Low-rank and sparse tensor decompositions with applications in signal processing
Cesar CAIAFA, Senior research scientist at IAR-CONICET and University of Buenos Aires, Argentina
Title: “Low-rank and sparse tensor decompositions with applications in signal processing”
Abstract: In this talk, I will present low-rank and sparse versions of the Tucker tensor decomposition model, highlighting their applications in signal processing. I will begin with an introduction to tensors and multilinear algebra, followed by a discussion of the Tucker decomposition and its role in achieving efficient data compression and representation. I will demonstrate how tensors can be reconstructed from subsampled data by assuming a low multilinear rank structure. Then, to address the curse of dimensionality in sparse coding for multidimensional data, I will introduce the Sparse Tucker model. Both the low-rank and sparse Tucker models enable the generalization of classical Compressed Sensing (CS) theory from one-dimensional to multidimensional signals.

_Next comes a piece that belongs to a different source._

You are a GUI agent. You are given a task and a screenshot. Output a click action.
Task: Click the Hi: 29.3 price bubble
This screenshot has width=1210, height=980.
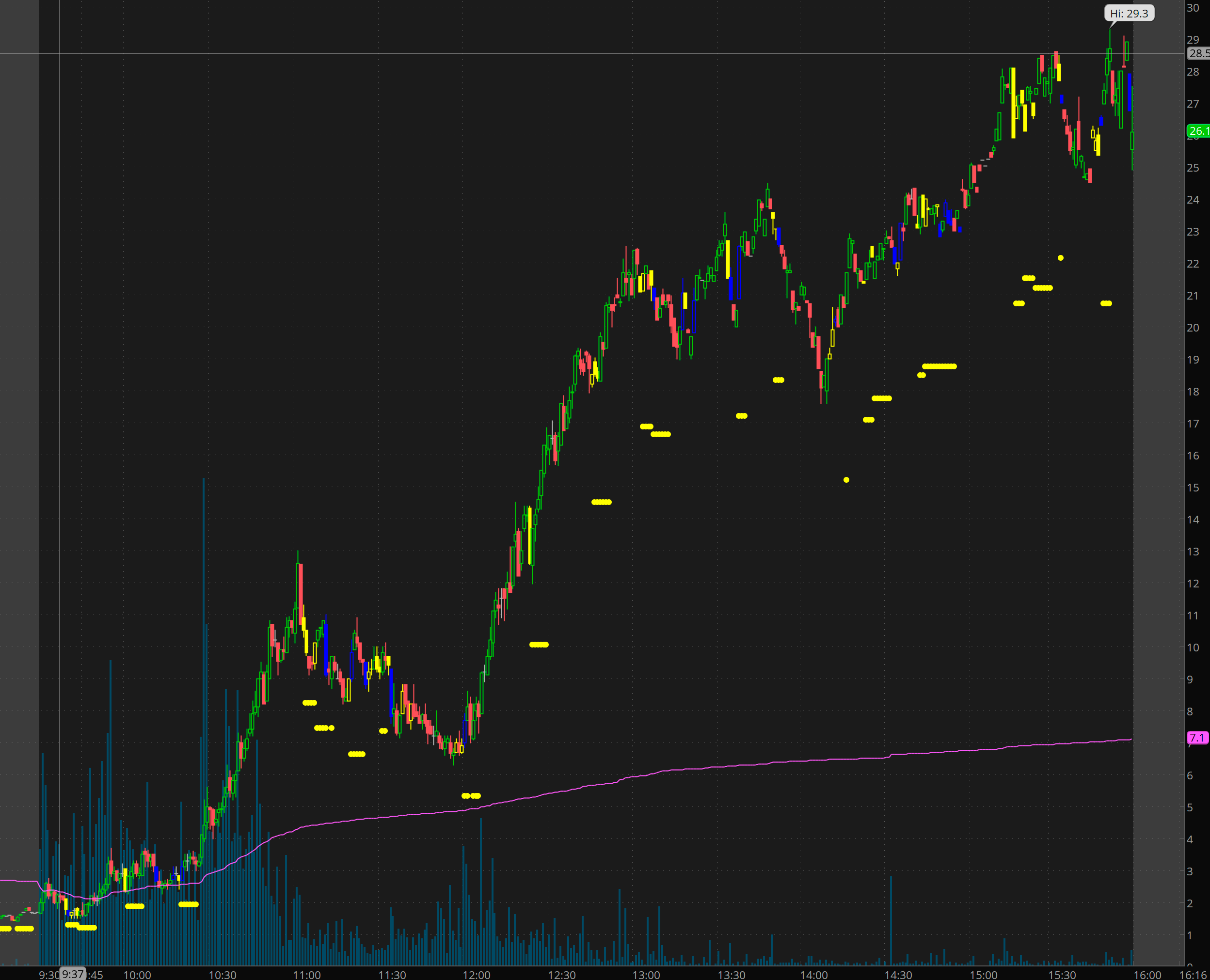coord(1129,13)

I will illustrate these concepts with examples of linear inverse problems, including tensor completion and the reconstruction of Magnetic Resonance Images (MRI) from compressive multiway projections. Finally, I will present the ENCODE model, a Sparse Tucker decomposition designed to model diffusion MRI measurements, which facilitates brain connectomics studies by achieving substantial data compression and reducing computational costs.